Free sanitary items could be given out to low income girls in the near future, thanks to Education Secretary Justine Greening pushing for the action in parliament yesterday.
The motion would give girls who currently receive or qualify for free school meals free sanitary products too.
We all read last week about charity Freedom4Girls supplying students in Leeds, rather than Kenya, with tampons and pads. The realisation that there are many girls in Britain who are too poor to afford sanitary products came as a shock to the nation, and, thankfully, it's looking like we’re going to do something about it.
One girl interviewed by the BBC said: 'I wrapped a sock around my underwear just to stop the bleeding, because I didn’t want to get shouted at. I once sellotaped tissue to my underwear. I didn’t know what else to do.'
It may come as a surprise to us - but it shouldn’t. There are hundreds of families in the UK who live below the poverty line. If they can’t afford enough food, how are they supposed to pay for tampons?
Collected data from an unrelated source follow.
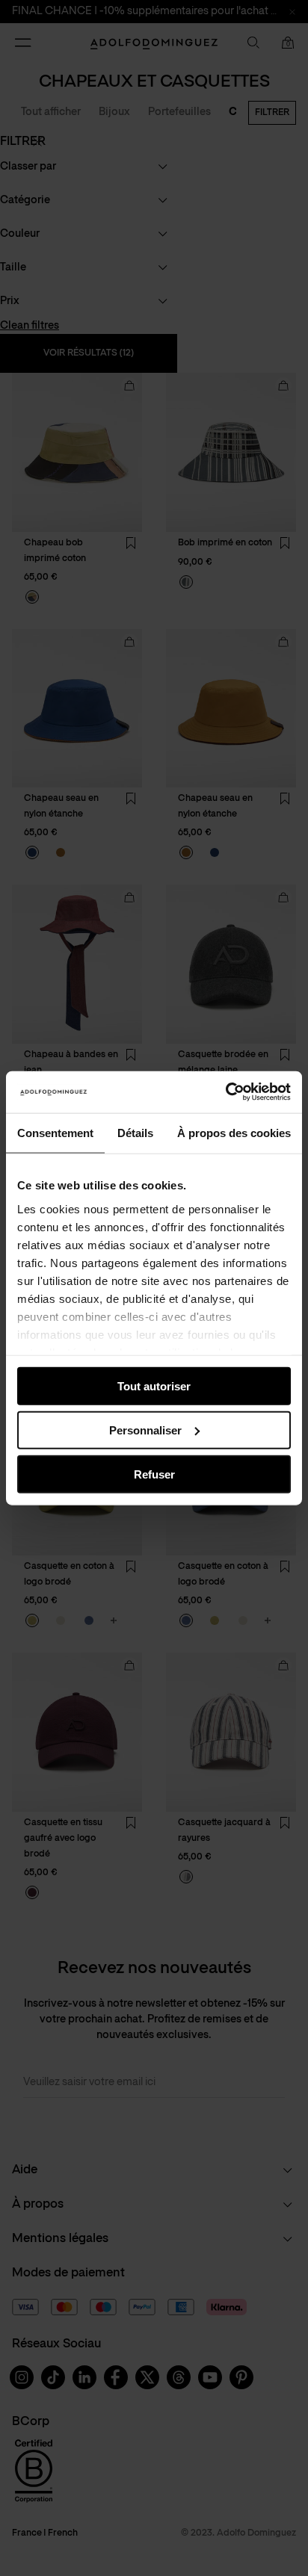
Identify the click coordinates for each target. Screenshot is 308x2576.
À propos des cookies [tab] (234, 1132)
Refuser (154, 1473)
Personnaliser (145, 1429)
The student continued, 'I didn’t get any money because my mum was a single parent and she had five mouths to feed, so there wasn’t much leftover money in the pot to be giving to us.'
The charity said it had begun to operate in Yorkshire, after one school contacted them after noticing girls’ attendance levels were dropping. They heard that schoolgirls were missing lessons because they were too embarrassed by the prospect of bleeding on their uniforms. A petition has since been started, which calls for all schools to provide free tampons. As of today, it has received 15,000 signatures.
Greg Mulholland, MP for Leeds North West, said in the House of Commons yesterday: 'It’s deeply shocking in the 21st century that girls are not going to school because they can’t afford sanitary products.'
However, Freedom4Girls said they weren’t surprised by the findings. Tina Leslie, a public health worker for the charity, said: 'We had an idea that there was something happening in schools. We need to give these girls dignity back.'
The motion has also been bought to attention in Scotland, and Monica Lennon, a Scottish Labour MSP, is launching a member’s bill in Holyrood to help girls and women in a similar position. She hopes to also introduce an anonymous service that would be able to provide tampons to anyone in need. She said to The Herald: 'Whereas other items such as toilet paper, hand wash and even paper towels can be found in most public bathrooms for free, no such provision exists when it comes to sanitary products - and that should change… No one should face a financial burden to look after their health.'
Greening, in parliament, said she was going to look 'carefully' at the matter.